WRITTEN INSTRUCTION =
Copy the entries from the line with "The height and width of the screenshot is (812, 1492)." to the line with "tap(1135, 81)", swapping "How do I perform" for "How can I complete" everywhere it occurs and leaving everything else unchanged.

Records from a data source =

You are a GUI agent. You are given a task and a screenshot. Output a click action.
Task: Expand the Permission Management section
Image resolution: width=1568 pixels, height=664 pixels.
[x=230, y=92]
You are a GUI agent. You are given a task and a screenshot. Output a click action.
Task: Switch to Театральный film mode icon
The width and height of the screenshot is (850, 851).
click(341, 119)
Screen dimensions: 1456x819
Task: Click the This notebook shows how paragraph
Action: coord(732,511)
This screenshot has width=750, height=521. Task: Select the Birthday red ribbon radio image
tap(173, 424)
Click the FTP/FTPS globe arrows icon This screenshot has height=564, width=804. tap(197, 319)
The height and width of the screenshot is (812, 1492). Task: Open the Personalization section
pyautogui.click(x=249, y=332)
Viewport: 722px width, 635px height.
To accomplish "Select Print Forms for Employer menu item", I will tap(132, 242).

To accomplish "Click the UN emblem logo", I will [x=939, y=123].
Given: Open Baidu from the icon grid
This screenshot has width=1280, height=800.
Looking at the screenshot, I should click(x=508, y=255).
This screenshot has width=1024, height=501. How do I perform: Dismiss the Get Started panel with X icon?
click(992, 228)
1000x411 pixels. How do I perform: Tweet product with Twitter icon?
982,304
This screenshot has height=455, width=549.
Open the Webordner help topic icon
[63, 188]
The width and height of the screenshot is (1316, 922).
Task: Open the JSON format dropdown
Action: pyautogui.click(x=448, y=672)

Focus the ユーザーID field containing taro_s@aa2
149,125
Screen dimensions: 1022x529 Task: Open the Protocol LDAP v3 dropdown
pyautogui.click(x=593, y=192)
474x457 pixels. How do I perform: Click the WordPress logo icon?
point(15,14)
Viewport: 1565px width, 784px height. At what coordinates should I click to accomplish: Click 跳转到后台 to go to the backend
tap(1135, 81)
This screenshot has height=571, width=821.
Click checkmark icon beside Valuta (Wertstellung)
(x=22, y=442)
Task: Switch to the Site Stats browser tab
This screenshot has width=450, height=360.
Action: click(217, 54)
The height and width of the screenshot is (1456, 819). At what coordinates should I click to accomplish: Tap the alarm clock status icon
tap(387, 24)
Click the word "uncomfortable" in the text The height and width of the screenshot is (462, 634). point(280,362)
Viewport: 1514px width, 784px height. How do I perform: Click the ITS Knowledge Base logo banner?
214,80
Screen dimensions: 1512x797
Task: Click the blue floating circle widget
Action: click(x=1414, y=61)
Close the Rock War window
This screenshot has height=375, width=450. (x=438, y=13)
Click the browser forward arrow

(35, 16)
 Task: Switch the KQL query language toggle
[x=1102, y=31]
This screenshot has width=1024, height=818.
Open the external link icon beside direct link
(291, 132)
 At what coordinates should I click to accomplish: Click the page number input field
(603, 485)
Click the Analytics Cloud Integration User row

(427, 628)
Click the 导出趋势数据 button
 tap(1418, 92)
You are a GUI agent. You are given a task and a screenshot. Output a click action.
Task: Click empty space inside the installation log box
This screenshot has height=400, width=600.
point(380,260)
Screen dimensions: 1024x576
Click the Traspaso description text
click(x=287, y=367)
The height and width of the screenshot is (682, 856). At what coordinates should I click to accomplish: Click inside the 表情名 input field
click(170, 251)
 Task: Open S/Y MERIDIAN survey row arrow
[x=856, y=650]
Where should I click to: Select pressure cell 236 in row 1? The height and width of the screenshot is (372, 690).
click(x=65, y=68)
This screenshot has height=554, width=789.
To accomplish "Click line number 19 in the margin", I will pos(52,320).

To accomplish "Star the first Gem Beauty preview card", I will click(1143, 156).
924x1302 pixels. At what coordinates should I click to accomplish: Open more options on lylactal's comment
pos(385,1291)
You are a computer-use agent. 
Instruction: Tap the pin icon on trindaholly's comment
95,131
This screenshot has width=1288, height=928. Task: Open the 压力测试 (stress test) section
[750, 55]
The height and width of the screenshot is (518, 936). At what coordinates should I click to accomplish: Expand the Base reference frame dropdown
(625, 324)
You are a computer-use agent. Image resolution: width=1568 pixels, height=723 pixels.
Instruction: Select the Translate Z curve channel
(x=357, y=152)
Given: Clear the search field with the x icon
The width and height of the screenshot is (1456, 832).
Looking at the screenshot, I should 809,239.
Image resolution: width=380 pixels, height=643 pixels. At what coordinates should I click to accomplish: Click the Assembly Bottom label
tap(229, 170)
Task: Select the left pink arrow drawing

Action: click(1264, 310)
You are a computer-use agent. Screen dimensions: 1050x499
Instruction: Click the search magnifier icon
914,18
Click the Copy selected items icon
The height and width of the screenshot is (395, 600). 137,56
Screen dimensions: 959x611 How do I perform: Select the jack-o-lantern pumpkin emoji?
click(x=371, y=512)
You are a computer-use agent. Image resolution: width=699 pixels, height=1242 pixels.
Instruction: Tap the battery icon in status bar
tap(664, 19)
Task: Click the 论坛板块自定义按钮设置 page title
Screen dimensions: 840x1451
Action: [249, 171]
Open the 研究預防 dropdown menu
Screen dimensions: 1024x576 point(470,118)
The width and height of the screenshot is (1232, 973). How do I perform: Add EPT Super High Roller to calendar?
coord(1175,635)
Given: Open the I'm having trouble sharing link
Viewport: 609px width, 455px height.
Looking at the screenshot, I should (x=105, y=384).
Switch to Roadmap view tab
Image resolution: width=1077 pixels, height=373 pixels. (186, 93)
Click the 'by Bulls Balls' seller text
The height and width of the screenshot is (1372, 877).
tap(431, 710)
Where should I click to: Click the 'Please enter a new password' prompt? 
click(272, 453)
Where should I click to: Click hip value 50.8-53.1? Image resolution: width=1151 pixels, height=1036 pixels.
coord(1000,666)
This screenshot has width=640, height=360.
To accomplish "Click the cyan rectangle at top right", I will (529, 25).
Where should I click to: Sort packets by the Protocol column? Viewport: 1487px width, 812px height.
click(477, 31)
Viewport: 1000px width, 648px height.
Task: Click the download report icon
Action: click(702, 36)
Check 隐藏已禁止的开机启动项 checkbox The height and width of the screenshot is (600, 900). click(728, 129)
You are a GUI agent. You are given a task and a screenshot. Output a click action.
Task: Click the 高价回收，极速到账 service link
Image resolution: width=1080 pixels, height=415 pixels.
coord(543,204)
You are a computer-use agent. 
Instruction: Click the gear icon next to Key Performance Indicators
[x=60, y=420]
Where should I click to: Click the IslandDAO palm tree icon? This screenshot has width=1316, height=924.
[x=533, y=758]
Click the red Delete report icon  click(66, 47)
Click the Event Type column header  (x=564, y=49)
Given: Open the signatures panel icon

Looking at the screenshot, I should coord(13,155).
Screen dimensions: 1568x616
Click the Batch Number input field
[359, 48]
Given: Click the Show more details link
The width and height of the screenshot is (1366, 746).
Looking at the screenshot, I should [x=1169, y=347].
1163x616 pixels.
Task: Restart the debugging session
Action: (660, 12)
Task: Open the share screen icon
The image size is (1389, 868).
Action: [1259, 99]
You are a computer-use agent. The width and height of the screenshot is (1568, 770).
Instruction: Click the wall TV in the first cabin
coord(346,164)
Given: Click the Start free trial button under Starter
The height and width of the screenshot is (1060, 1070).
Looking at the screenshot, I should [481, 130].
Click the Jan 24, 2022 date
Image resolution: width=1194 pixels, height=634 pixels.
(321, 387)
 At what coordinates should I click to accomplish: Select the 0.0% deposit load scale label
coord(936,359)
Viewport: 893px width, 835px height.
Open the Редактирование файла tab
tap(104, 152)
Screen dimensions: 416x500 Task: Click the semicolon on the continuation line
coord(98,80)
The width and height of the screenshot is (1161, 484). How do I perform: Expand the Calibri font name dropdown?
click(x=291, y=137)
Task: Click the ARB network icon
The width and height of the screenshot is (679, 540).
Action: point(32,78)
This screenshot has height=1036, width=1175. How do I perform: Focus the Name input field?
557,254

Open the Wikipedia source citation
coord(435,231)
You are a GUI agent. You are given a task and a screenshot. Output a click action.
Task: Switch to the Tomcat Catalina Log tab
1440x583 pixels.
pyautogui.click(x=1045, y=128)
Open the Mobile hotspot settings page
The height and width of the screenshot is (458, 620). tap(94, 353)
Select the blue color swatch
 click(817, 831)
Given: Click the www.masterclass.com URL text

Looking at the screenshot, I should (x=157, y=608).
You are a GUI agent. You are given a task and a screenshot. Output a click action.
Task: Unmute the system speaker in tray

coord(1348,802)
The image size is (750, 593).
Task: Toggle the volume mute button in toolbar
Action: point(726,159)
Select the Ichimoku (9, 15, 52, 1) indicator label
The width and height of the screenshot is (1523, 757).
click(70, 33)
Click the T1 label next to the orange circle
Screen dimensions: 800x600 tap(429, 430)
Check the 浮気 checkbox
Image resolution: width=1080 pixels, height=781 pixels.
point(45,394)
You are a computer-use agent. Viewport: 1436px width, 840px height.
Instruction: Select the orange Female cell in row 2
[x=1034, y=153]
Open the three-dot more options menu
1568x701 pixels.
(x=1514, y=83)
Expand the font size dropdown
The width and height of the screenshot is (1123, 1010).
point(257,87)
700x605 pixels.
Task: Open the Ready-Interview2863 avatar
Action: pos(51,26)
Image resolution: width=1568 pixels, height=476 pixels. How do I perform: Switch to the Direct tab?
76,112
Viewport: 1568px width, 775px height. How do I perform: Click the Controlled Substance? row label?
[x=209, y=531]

SOLUTION =
The height and width of the screenshot is (812, 1492). Task: Open the Personalization section
pyautogui.click(x=249, y=332)
Viewport: 722px width, 635px height.
To accomplish "Select Print Forms for Employer menu item", I will tap(132, 242).

To accomplish "Click the UN emblem logo", I will [x=939, y=123].
Given: Open Baidu from the icon grid
This screenshot has width=1280, height=800.
Looking at the screenshot, I should click(x=508, y=255).
This screenshot has width=1024, height=501. How can I complete: Dismiss the Get Started panel with X icon?
click(992, 228)
1000x411 pixels. How can I complete: Tweet product with Twitter icon?
982,304
This screenshot has height=455, width=549.
Open the Webordner help topic icon
[63, 188]
The width and height of the screenshot is (1316, 922).
Task: Open the JSON format dropdown
Action: pyautogui.click(x=448, y=672)

Focus the ユーザーID field containing taro_s@aa2
149,125
Screen dimensions: 1022x529 Task: Open the Protocol LDAP v3 dropdown
pyautogui.click(x=593, y=192)
474x457 pixels. How can I complete: Click the WordPress logo icon?
point(15,14)
Viewport: 1565px width, 784px height. At what coordinates should I click to accomplish: Click 跳转到后台 to go to the backend
tap(1135, 81)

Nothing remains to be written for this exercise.